GRAND FORKS (AP) - Human remains found on the University of North Dakota campus appear to be those of a female and are decades old, officials say.

"There is nothing to indicate (the remains) are those of a missing person," UND campus Police Chief Duane Czapiewski said Thursday.

The skeletal remains were discovered at about 4 p.m. Wednesday, when a contractor was digging near the Chester Fritz Auditorium parking lot to install a new steam line, Czapiewski said.

The area has been sealed off while police, crime bureau agents and university anthropologists investigate the site.

UND spokesman Peter Johnson said in a statement Thursday that the school's Department of Anthropology, along with the state lab in Bismarck, will analyze the remains. Researchers finished excavating the site at about noon Thursday, he said.

"No report is expected until the end of next week," Johnson's statement said.
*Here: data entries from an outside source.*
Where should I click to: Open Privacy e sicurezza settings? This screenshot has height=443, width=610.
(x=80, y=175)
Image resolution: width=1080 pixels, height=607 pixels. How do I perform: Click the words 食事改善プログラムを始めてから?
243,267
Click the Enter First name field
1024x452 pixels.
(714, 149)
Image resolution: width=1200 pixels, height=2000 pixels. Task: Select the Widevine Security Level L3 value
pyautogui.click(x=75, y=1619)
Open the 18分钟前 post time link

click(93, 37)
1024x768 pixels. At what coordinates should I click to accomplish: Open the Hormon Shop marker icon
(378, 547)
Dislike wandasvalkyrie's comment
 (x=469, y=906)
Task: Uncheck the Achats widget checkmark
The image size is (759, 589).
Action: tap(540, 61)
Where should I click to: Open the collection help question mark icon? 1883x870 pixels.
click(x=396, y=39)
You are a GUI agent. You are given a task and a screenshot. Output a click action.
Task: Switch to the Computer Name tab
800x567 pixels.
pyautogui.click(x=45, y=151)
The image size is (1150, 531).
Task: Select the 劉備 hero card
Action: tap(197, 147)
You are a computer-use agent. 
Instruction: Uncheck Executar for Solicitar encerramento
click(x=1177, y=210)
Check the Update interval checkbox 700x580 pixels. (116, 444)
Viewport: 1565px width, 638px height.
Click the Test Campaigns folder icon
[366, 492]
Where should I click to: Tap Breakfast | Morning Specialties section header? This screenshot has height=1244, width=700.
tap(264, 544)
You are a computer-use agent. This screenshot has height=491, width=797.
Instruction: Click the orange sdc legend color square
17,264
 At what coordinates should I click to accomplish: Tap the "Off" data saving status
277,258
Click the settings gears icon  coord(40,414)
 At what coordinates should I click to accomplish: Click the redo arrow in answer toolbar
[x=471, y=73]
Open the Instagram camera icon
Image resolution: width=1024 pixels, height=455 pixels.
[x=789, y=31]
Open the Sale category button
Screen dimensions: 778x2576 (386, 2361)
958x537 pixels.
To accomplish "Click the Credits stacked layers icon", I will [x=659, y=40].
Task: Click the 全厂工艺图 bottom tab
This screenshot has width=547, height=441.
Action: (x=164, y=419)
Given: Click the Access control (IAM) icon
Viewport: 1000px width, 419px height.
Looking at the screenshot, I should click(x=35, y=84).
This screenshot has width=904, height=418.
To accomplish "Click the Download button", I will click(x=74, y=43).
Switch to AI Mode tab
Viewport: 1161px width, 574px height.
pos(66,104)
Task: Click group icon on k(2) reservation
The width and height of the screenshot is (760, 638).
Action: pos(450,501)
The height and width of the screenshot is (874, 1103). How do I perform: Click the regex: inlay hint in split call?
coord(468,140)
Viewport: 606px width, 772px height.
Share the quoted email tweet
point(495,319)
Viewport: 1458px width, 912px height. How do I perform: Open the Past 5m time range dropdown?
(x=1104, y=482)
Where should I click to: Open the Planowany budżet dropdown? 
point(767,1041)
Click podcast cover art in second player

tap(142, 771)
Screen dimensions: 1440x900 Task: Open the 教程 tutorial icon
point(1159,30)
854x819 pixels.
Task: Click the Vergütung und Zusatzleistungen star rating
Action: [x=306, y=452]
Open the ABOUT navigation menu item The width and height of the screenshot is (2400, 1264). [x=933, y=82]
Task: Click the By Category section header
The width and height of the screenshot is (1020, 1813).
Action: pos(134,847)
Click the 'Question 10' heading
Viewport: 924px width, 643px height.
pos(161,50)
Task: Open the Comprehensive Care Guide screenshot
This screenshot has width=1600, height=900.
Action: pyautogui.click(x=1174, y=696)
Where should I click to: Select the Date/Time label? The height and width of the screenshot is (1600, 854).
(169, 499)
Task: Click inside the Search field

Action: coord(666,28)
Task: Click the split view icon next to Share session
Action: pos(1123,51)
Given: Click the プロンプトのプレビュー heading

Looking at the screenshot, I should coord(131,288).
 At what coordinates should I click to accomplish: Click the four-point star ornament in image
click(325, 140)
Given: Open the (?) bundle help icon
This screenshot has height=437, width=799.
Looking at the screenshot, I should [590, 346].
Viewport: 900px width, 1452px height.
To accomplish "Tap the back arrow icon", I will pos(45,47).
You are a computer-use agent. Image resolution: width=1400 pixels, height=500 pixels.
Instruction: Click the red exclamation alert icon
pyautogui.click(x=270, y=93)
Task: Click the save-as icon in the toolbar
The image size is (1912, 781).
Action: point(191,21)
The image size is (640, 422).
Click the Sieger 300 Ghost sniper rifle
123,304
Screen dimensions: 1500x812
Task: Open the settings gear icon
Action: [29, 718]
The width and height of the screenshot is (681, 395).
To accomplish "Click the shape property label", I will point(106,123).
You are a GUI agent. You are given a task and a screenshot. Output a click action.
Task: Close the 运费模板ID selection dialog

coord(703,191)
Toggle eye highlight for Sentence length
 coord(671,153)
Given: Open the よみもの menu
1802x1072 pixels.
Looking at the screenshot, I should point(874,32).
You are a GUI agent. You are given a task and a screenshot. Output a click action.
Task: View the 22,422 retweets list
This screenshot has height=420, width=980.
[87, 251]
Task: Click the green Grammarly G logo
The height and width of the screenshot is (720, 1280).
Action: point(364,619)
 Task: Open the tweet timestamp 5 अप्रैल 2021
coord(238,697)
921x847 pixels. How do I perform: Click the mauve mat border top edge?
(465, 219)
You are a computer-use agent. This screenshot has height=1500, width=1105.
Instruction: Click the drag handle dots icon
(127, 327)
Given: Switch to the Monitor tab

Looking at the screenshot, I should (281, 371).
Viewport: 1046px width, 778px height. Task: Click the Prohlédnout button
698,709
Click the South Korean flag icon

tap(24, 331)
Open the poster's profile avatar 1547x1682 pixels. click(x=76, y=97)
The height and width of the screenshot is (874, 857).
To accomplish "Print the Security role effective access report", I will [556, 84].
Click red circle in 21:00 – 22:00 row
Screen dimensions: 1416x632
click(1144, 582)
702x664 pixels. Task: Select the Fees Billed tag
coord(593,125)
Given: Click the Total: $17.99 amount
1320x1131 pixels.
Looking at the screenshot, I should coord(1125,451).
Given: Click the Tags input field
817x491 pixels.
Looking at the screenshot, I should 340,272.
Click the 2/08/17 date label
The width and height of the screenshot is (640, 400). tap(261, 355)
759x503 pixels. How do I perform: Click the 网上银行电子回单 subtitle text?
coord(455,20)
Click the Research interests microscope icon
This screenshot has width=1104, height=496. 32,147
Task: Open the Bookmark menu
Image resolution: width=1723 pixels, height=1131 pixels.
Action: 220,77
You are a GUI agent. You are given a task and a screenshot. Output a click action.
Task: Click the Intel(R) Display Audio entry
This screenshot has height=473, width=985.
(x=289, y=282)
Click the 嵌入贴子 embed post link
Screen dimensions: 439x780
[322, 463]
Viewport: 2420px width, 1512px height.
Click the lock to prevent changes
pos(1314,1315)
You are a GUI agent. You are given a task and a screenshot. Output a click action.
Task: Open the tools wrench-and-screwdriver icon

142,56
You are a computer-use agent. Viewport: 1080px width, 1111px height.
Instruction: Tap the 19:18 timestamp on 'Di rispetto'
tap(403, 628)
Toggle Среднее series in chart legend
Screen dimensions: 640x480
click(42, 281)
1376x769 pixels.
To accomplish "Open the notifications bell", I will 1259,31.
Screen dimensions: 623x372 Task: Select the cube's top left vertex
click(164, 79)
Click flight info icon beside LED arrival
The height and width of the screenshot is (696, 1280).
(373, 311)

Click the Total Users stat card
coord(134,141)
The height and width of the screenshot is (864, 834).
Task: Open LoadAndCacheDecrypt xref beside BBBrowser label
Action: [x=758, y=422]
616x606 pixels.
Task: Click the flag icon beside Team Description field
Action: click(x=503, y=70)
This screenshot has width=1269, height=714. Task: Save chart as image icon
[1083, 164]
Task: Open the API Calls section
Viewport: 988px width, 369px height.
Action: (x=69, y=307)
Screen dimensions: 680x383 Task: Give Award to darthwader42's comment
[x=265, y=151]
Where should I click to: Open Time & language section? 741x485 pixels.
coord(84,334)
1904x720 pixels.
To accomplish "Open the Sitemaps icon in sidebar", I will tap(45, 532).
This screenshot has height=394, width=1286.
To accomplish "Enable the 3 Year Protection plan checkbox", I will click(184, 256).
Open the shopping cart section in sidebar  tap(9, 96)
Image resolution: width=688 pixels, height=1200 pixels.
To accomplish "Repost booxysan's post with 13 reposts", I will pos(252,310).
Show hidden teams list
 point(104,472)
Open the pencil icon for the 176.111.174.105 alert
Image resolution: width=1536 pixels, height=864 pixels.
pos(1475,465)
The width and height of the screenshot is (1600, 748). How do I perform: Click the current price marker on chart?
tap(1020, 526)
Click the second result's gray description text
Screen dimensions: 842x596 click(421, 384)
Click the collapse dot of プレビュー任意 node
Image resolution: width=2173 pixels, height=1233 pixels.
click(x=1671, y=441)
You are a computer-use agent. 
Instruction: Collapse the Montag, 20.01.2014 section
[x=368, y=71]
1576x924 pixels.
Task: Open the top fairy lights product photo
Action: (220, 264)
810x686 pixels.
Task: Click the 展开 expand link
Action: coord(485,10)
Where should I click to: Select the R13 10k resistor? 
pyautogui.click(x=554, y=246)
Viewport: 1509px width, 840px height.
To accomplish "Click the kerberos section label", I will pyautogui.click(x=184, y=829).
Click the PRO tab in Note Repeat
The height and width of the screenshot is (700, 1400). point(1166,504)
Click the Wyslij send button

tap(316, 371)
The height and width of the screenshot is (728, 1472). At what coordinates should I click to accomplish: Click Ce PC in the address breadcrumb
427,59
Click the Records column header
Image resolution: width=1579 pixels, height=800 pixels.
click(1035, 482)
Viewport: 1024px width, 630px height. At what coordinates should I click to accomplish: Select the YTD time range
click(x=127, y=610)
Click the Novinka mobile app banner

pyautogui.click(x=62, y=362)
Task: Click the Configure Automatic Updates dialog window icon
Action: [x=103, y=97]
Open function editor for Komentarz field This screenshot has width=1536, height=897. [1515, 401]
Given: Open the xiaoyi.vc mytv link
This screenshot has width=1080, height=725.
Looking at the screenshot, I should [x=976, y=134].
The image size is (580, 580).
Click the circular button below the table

"It appears at this time that the anatomical specimen has been there for some decades, that it is an older female (not a traditional college-age student) and the initial analysis does not show signs of criminal activity," the statement said.

Czapiewski said the excavation work that led to the discovery is for the future site of a new UND alumni center.

"The workers that were doing the construction found something, and at that point, they contacted the university police department," Highway Patrol Sgt. Dolf Oldenburg said.